▸ EXERCISE INSTRUCTIONS
No line before the one holding "You are a computer-use" is wanted; restate word for word that line and all lines after it to the end of the entries, excluding pictures.

Top of DATA FOR PROCESSING

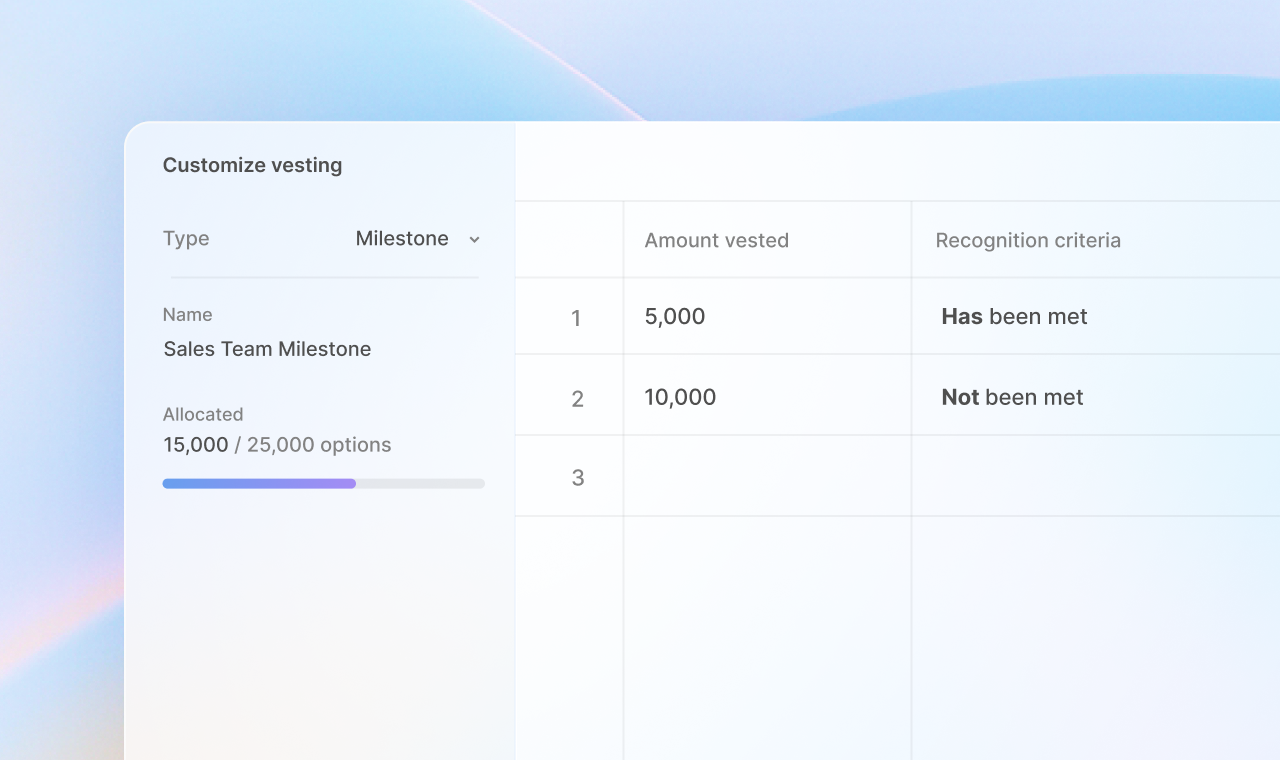The image size is (1280, 760).
Task: Select row number 2 in the table
Action: (x=577, y=398)
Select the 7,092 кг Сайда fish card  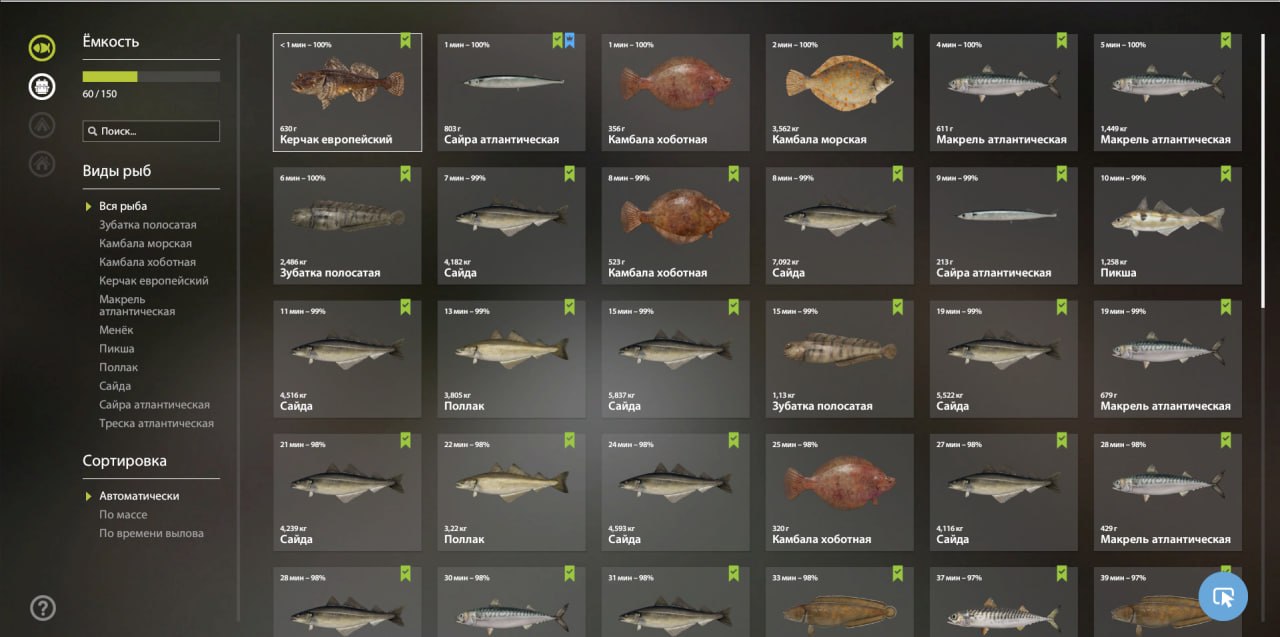tap(839, 225)
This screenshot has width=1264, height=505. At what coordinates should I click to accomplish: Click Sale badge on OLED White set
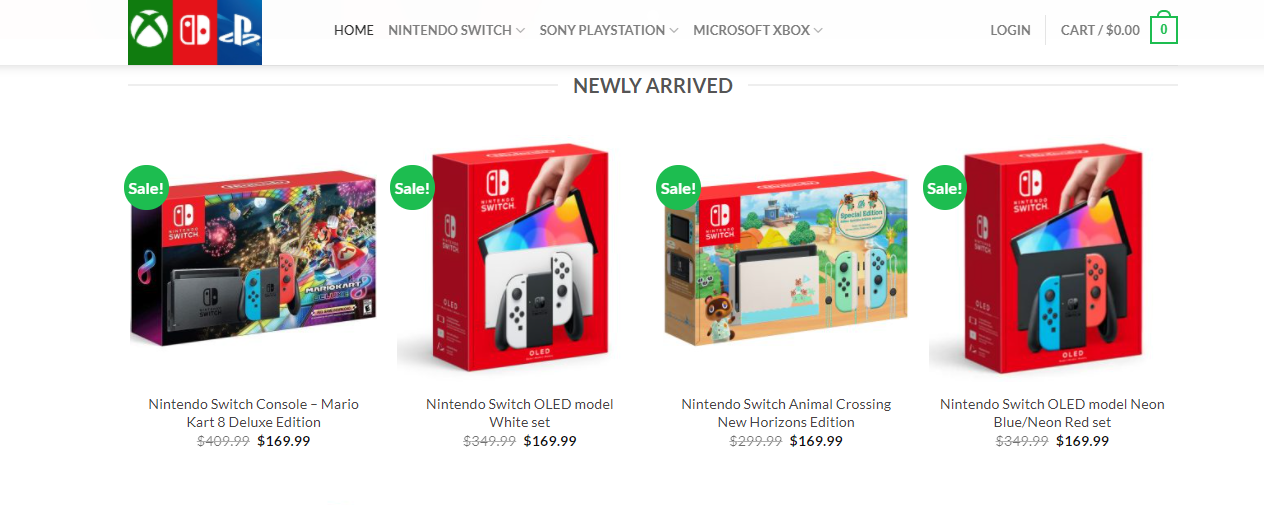[x=411, y=187]
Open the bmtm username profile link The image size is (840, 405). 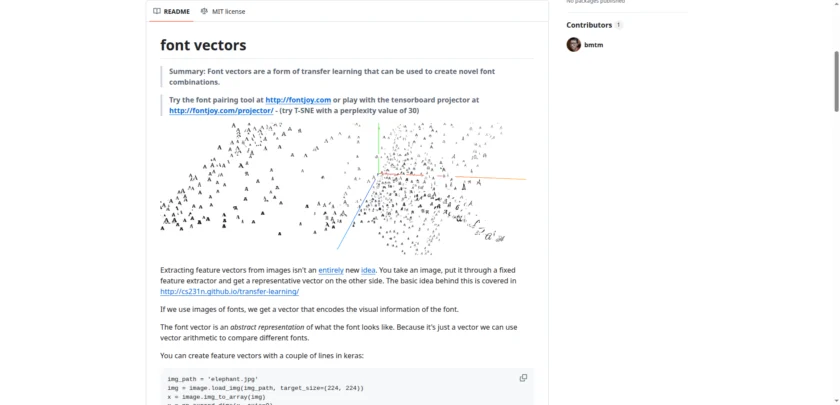pyautogui.click(x=594, y=45)
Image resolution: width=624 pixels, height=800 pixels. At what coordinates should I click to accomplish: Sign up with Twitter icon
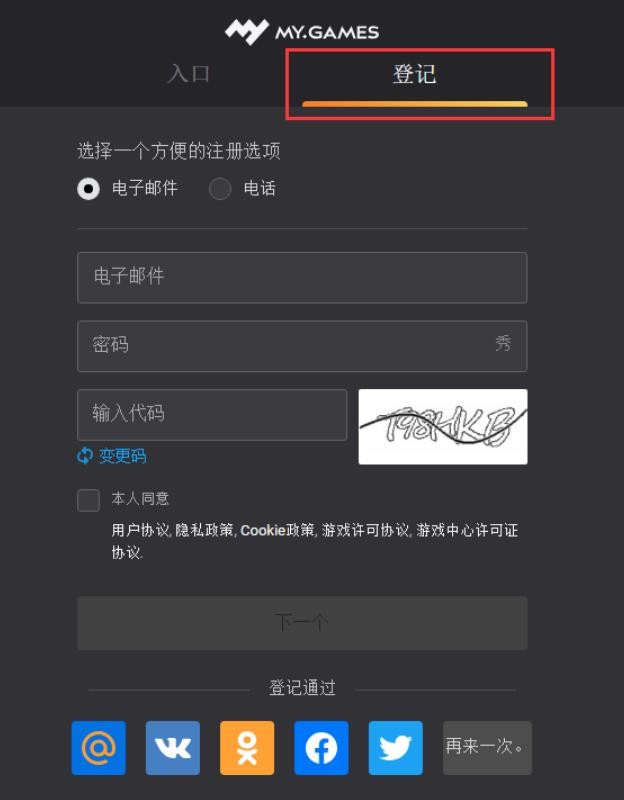tap(395, 747)
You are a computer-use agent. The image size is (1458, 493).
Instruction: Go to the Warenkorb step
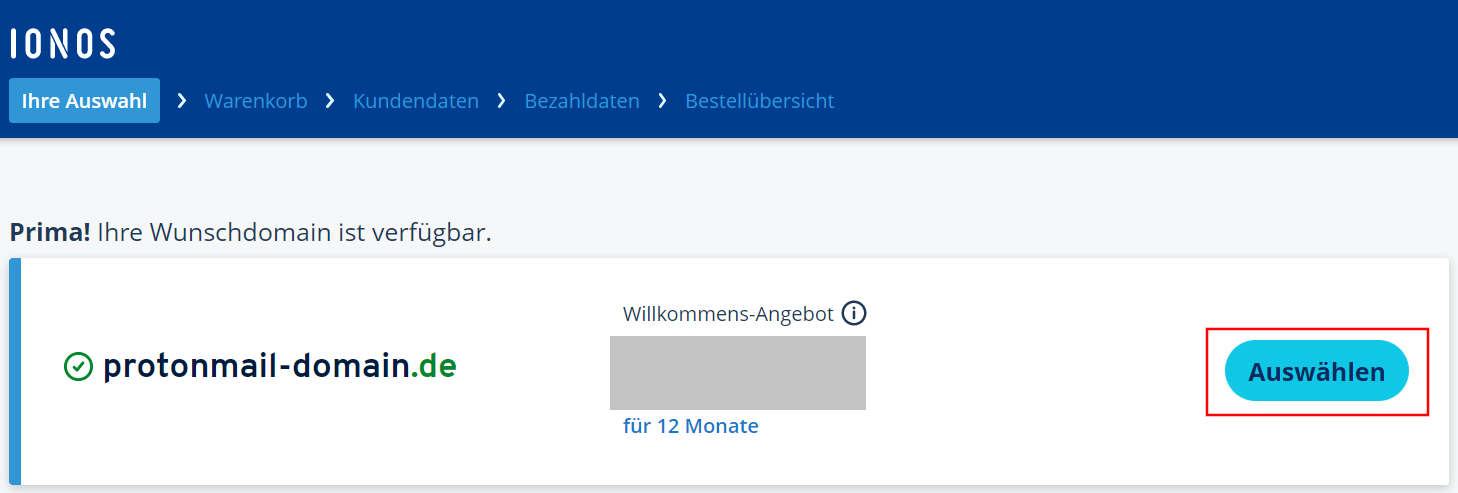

Bottom of DATA FOR PROCESSING

▸ RESULT OF THE TASK
You are a computer-use agent. The image size is (1458, 493).
Instruction: Go to the Warenkorb step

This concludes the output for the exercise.